Africa & my big gay honeymoon – The Highlights in retrospect (& in pictures).
Sally & I got married on November 16th 2013 (or if you’re an ignorant, religious, right-wing conservative – we had a very expensive dress up party). 7 months later we embarked on our wonderful African honeymoon!
Kalahari Desert:
The first of many Cessna planes, epic sunsets, the roar of lions in the morning, walking safaris and love, love, love.
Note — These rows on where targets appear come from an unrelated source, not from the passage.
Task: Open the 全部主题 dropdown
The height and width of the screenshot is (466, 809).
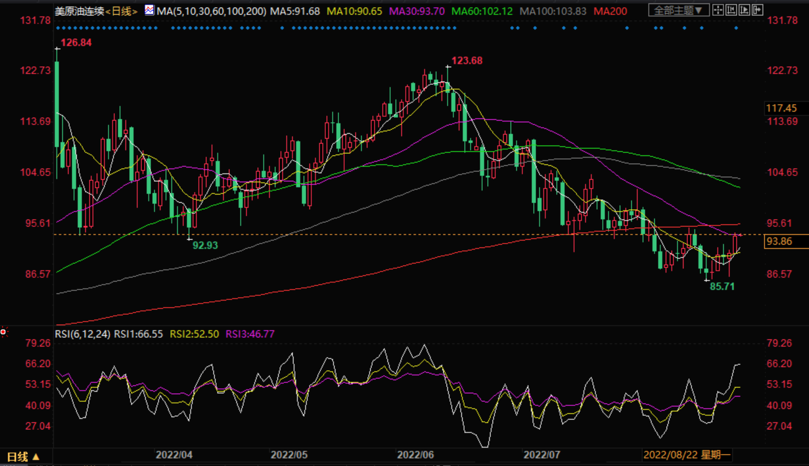Action: [x=678, y=10]
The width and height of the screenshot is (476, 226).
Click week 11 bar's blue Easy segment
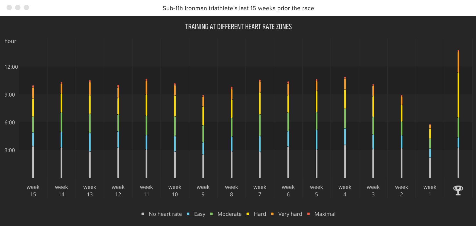point(146,142)
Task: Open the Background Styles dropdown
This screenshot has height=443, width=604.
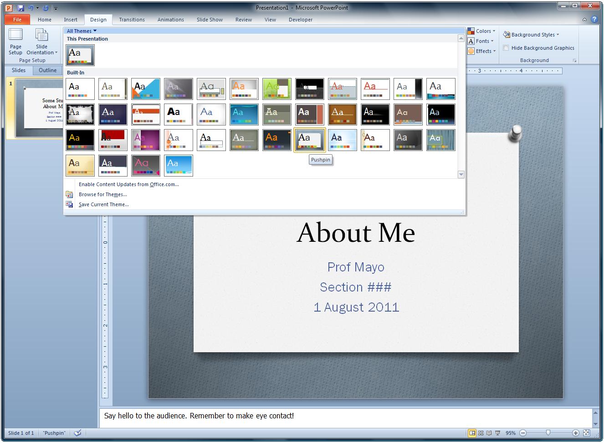Action: [532, 34]
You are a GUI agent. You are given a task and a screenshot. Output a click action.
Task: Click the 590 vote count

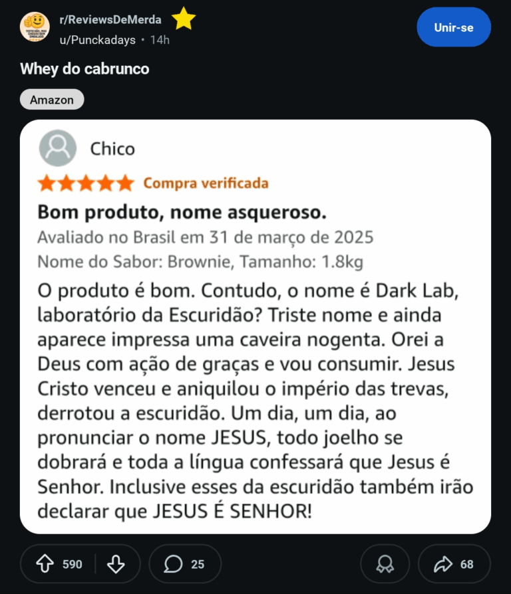[x=73, y=564]
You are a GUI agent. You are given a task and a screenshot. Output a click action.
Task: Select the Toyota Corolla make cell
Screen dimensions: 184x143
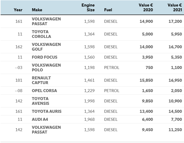tap(41, 34)
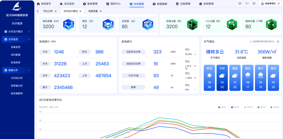Image resolution: width=283 pixels, height=139 pixels.
Task: Open 逆变器分析 in the sidebar
Action: (17, 86)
Though the Kalahari is not strictly speaking a desert, when you set sights on the vast sandy expanses and dry scrub it is easy to see why European settlers named it so. We Safari’d day and night – bouncing around in an open air jeep, making friends with crazy dutch people and sitting down to eat with our wonderful guides at night. The food was delicious, the weather was warm, the sunsets were awesome and my first taste of Africa left me hungry for more.

My beautiful wife.
Okavango Delta:
Lions & leopards & hippos oh my! The wetlands were abundant with animals, we barely had to leave the lodge to bump in to elephants roaming between the huts and hippos hungrily munching on grass outside our windows. We fished on the delta, poled through the water in mokoros and watched the sun set with wine, good company and more beautiful sunsets.
Lions & Mokoros & many, many layers!
Linyati:
From the desert to the wetlands & finally the Savannah.
The African Wild dog – only 3000 left in the wild and we stumbled across their den accidentally – oh soz!
Across the border and into Zambia:
A lunar rainbow at Victoria falls, baboons, a village and the once in a lifetime walk with lions.
I am always dubious about paid interactions with animals and the ‘walk with lions’ was no exception. We visited a lion & cheetah sanctuary, a place created to reintroduce big cats into Zambia’s wild and teach young Zambian’s about the importance of animal conservation. And despite my reservations, I was more than pleasantly surprised. When the time came to meet the lions we walked out into an open bushy area and 3 young lions – 2 female, 1 male, came bounding over to us, full of energy and youthful curiosity. The were beyond beautiful. We spent the next hour walking with them, playing with them, even being pushed over by them! We walked through the scrub and they walked loosely next to us, ahead of us and behind us – they went where they pleased and if game had stumbled past they could have run off to hunt and come back. The program aims to raise money by allowing them to interact with humans and then stopping that interaction approximately a year before they are released into the wild. It was an incredible experience and one I will ever forget.
Africa was amazing – to hear the roar of a lion, be charged by a Bull elephant, snorted at by a hippo and see the beauty of animals left to roam where they belong – it ruined zoo’s for me forever, reignited my passion for animal welfare and made me yearn to go on many more adventures. We will be back, I’m still hungry for adventure.